NOTE: Not all the things in the XSF are slow; some of the items are fast

• xml DOM: Be cautious while using replace node function on the xml DOM in the C#
code, replacing large amount of nodes is very slow, it seams a DOM problem,
talking about a 1MB of xml, ironically, loading 10MB of xml in the DOM
using the DOM function is extremely fast, so the speed is different per
function.

• Avoid using more number of tables (data or layout) in any single view. Avoid large repeating data structures that can grow too many pages. Avoid complex nesting of optional and repeatable sections. These are quite complicated to layout and also can quickly cause a single view to become very large.

• Be aware of exactly what your business logic does. For example,
onAfterChange can fire multiple times for a single edit.
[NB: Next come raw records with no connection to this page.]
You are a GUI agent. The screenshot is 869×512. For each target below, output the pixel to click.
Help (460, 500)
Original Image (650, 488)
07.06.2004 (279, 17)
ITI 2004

• Try to avoid querying data at the form load event. Rather than querying for all the data then having InfoPath just show a small amount, refine your query and only bring the data you plan on displaying into InfoPath. Don’t pre-populate data sources that aren't necessary on load. Don't set up un-used data source. Merge static xml data sources into one if you have multiple xml data connections.

• Limit the number of drop-down list boxes that contain many items, especially within repeating controls. Internet Explorer renders each drop-down list box with its own window handle (HWND), and the HTML representation of a drop-down list box with many items is significant.